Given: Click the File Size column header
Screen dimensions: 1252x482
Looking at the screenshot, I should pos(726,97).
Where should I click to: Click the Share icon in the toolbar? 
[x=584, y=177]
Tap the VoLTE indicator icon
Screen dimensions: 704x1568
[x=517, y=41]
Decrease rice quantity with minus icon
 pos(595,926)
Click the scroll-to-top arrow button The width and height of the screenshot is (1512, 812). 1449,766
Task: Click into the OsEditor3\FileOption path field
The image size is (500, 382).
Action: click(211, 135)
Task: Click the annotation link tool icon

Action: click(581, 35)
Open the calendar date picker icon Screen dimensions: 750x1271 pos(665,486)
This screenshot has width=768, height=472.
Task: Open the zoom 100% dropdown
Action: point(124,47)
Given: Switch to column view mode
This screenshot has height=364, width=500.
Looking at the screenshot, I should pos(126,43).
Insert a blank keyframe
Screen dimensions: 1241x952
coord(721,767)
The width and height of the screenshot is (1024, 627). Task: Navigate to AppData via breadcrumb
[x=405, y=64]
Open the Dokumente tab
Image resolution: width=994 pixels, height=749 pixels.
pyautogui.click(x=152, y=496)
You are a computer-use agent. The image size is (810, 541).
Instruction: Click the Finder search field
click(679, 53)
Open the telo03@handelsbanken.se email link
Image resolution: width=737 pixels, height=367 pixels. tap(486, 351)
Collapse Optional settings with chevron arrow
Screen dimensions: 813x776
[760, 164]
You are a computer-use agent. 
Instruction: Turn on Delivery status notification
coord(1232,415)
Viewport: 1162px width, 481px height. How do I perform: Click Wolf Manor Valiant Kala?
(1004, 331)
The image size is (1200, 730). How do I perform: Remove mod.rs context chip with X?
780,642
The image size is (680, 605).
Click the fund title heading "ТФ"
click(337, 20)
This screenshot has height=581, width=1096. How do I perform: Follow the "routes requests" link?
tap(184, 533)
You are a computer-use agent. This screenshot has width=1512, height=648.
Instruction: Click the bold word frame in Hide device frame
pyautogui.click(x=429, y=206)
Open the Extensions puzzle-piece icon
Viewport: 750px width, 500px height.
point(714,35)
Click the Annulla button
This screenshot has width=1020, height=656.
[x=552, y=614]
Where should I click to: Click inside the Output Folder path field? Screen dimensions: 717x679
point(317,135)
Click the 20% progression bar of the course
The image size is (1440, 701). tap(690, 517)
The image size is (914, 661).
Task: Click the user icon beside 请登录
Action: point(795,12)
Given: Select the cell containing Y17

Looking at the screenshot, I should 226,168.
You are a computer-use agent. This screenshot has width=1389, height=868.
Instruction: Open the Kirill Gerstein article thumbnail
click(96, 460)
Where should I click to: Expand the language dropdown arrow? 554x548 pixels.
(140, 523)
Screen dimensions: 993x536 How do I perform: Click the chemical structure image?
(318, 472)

══════

Everything in the listing should be written out exactly.

Given: Click the File Size column header
Screen dimensions: 1252x482
Looking at the screenshot, I should pos(726,97).
Where should I click to: Click the Share icon in the toolbar? 
[x=584, y=177]
Tap the VoLTE indicator icon
Screen dimensions: 704x1568
[x=517, y=41]
Decrease rice quantity with minus icon
 pos(595,926)
Click the scroll-to-top arrow button The width and height of the screenshot is (1512, 812). 1449,766
Task: Click into the OsEditor3\FileOption path field
The image size is (500, 382).
Action: click(211, 135)
Task: Click the annotation link tool icon

Action: click(581, 35)
Open the calendar date picker icon Screen dimensions: 750x1271 pos(665,486)
This screenshot has width=768, height=472.
Task: Open the zoom 100% dropdown
Action: point(124,47)
Given: Switch to column view mode
This screenshot has height=364, width=500.
Looking at the screenshot, I should pos(126,43).
Insert a blank keyframe
Screen dimensions: 1241x952
coord(721,767)
The width and height of the screenshot is (1024, 627). Task: Navigate to AppData via breadcrumb
[x=405, y=64]
Open the Dokumente tab
Image resolution: width=994 pixels, height=749 pixels.
pyautogui.click(x=152, y=496)
You are a computer-use agent. The image size is (810, 541).
Instruction: Click the Finder search field
click(679, 53)
Open the telo03@handelsbanken.se email link
Image resolution: width=737 pixels, height=367 pixels. tap(486, 351)
Collapse Optional settings with chevron arrow
Screen dimensions: 813x776
[760, 164]
You are a computer-use agent. 
Instruction: Turn on Delivery status notification
coord(1232,415)
Viewport: 1162px width, 481px height. How do I perform: Click Wolf Manor Valiant Kala?
(1004, 331)
The image size is (1200, 730). How do I perform: Remove mod.rs context chip with X?
780,642
The image size is (680, 605).
Click the fund title heading "ТФ"
click(337, 20)
This screenshot has height=581, width=1096. How do I perform: Follow the "routes requests" link?
tap(184, 533)
You are a computer-use agent. This screenshot has width=1512, height=648.
Instruction: Click the bold word frame in Hide device frame
pyautogui.click(x=429, y=206)
Open the Extensions puzzle-piece icon
Viewport: 750px width, 500px height.
point(714,35)
Click the Annulla button
This screenshot has width=1020, height=656.
[x=552, y=614]
Where should I click to: Click inside the Output Folder path field? Screen dimensions: 717x679
point(317,135)
Click the 20% progression bar of the course
The image size is (1440, 701). tap(690, 517)
The image size is (914, 661).
Task: Click the user icon beside 请登录
Action: point(795,12)
Given: Select the cell containing Y17

Looking at the screenshot, I should 226,168.
You are a computer-use agent. This screenshot has width=1389, height=868.
Instruction: Open the Kirill Gerstein article thumbnail
click(96, 460)
Where should I click to: Expand the language dropdown arrow? 554x548 pixels.
(140, 523)
Screen dimensions: 993x536 How do I perform: Click the chemical structure image?
(318, 472)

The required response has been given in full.